(What you should do):
Rewrite the listing below, changing each "Open" to "Launch" and keeping everything else the same. Leave the pictures out of your version.

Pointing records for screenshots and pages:
★ ★ ★ ★ ★ ★ ★
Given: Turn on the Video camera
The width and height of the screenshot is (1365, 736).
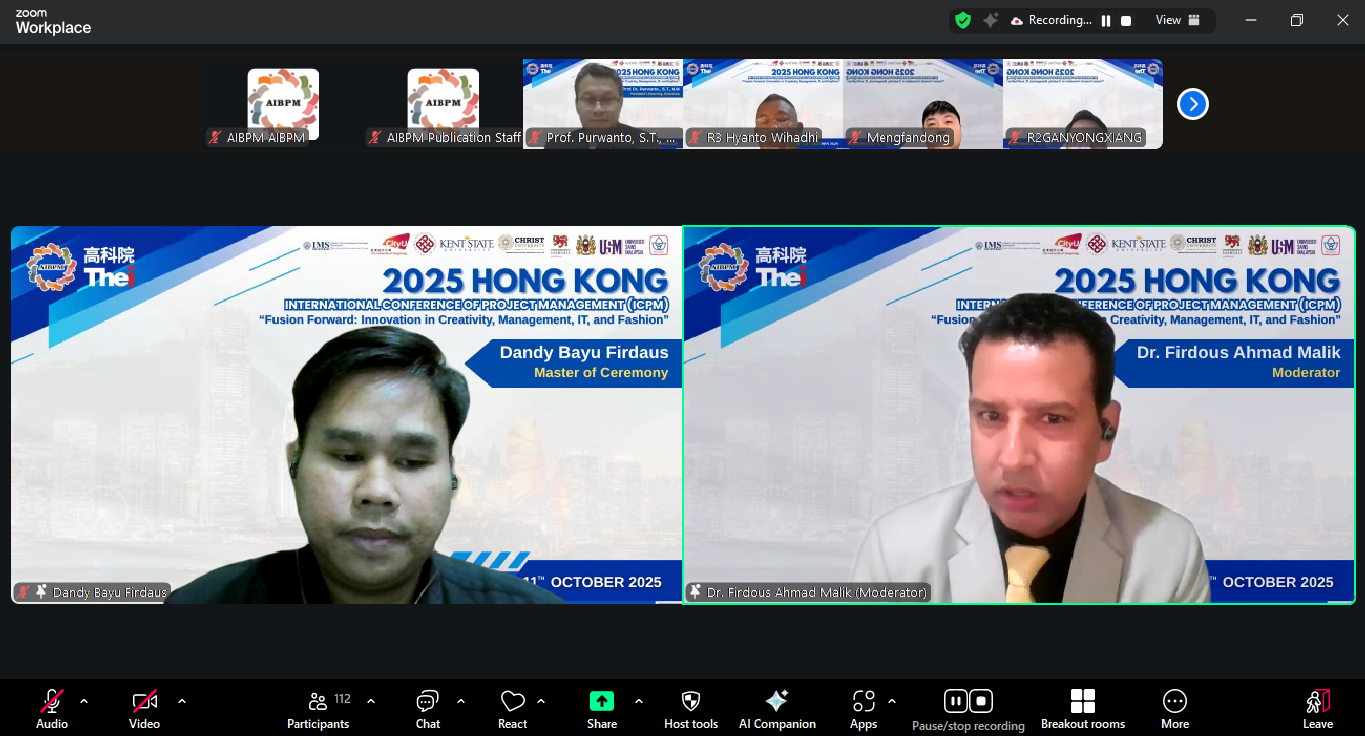Looking at the screenshot, I should pos(144,709).
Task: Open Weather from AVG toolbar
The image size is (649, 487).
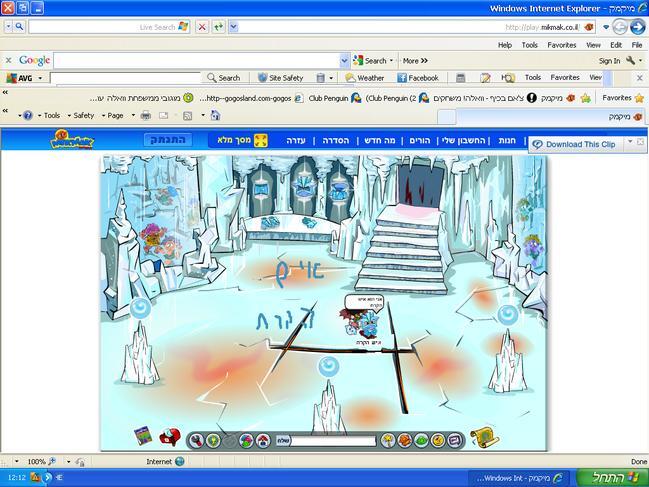Action: pyautogui.click(x=364, y=78)
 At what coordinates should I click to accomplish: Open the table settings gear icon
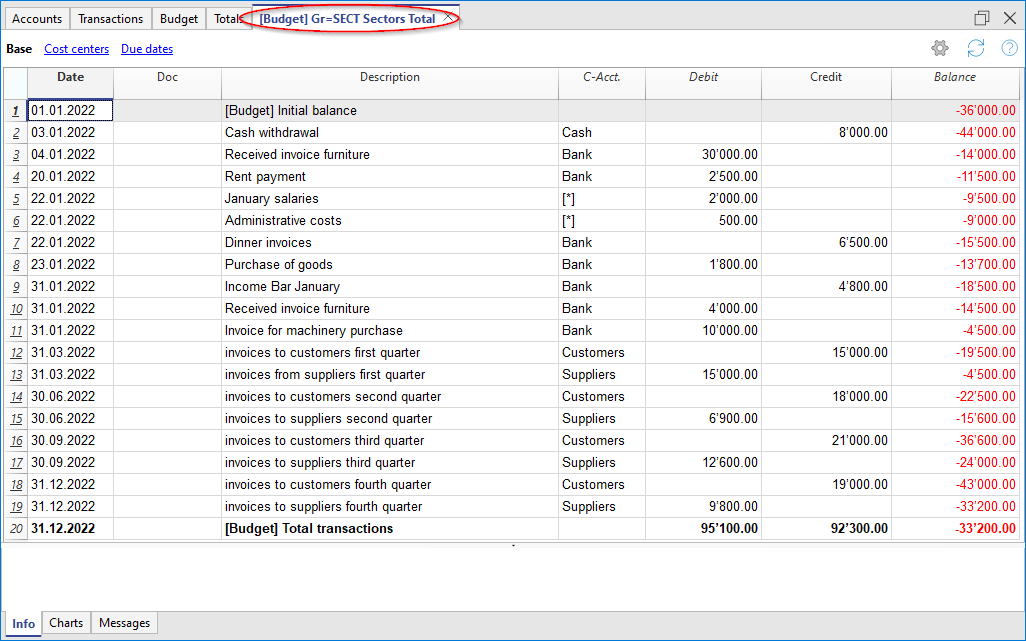point(939,49)
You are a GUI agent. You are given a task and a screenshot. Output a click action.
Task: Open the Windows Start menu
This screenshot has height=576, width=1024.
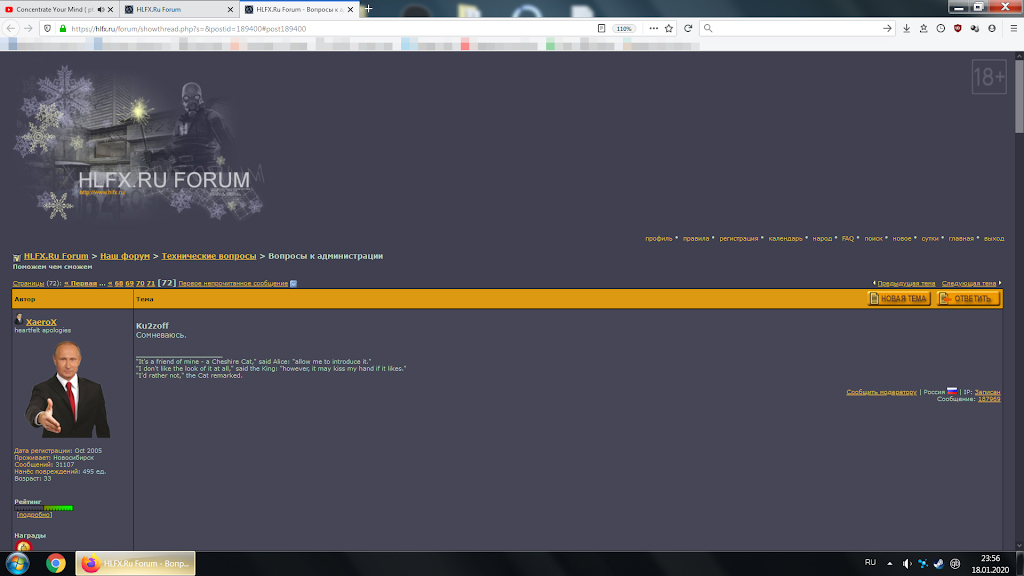(x=17, y=563)

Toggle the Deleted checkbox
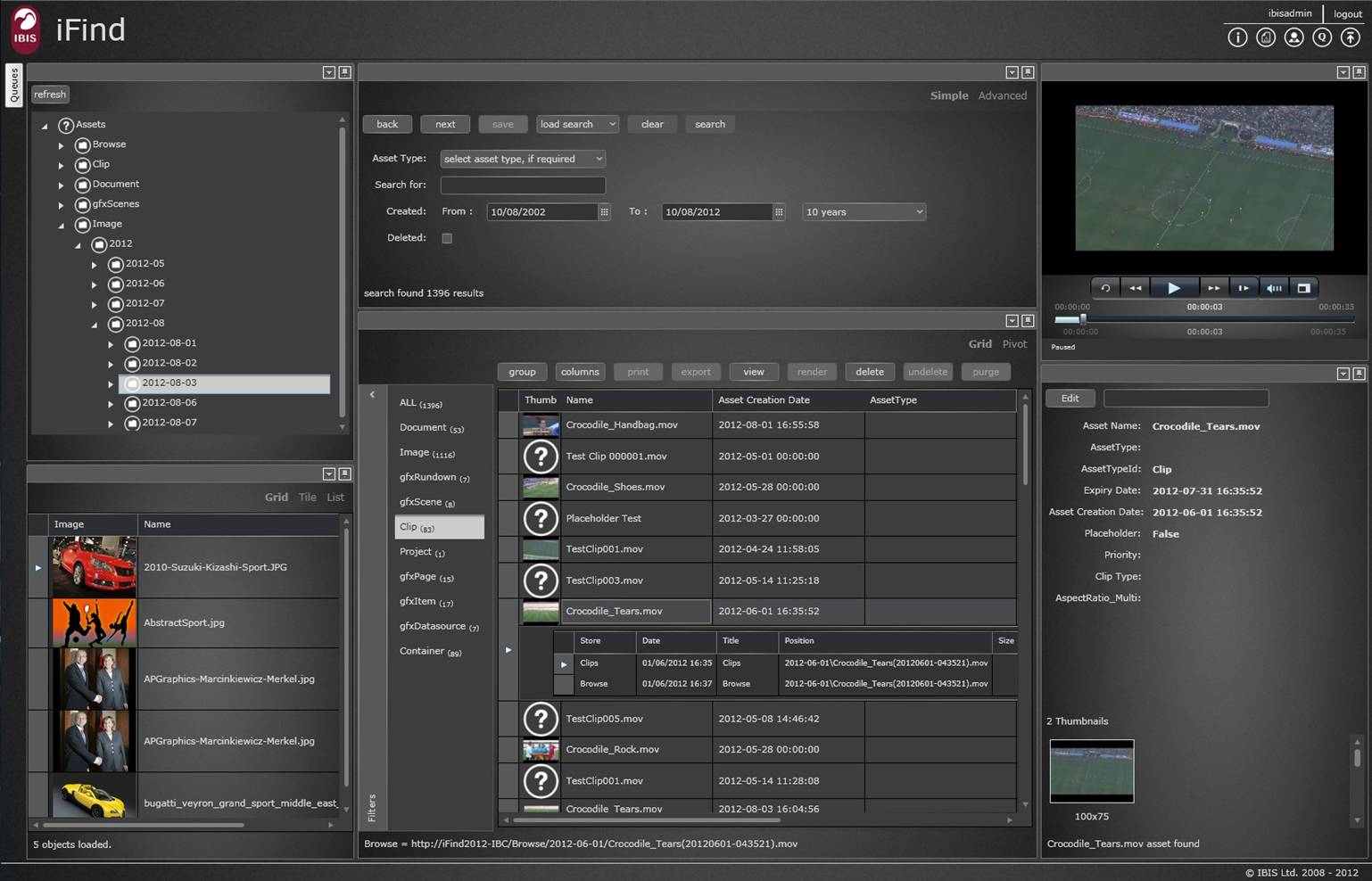tap(447, 238)
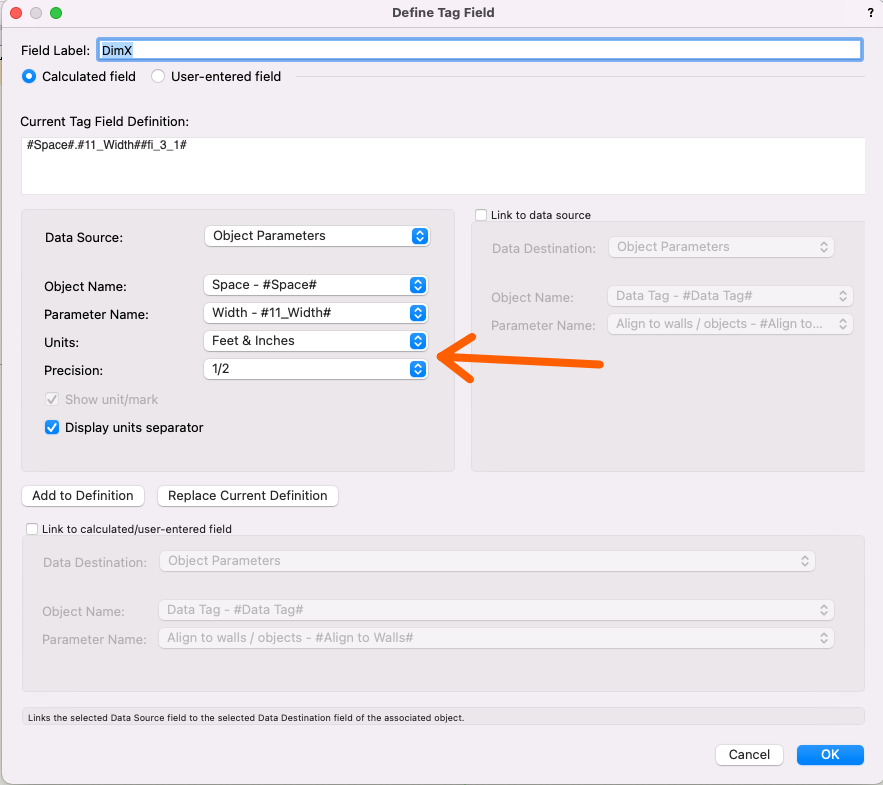Toggle the Show unit/mark checkbox
Screen dimensions: 883x785
tap(51, 399)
★ ★ ★ ★ ★ ★ ★
(Output for this exercise):
Given: Turn on the Video camera
The width and height of the screenshot is (1365, 736).
Looking at the screenshot, I should pos(144,709).
Task: Launch Weather from AVG toolbar
The image size is (649, 487).
Action: pyautogui.click(x=364, y=78)
 At what coordinates should I click to accomplish: Launch the table settings gear icon
point(939,49)
You are a GUI agent. You are given a task and a screenshot. Output a click action.
Task: Launch the Windows Start menu
This screenshot has height=576, width=1024.
(x=17, y=563)

Toggle the Deleted checkbox
tap(447, 238)
Toggle the Show unit/mark checkbox
Screen dimensions: 883x785
tap(51, 399)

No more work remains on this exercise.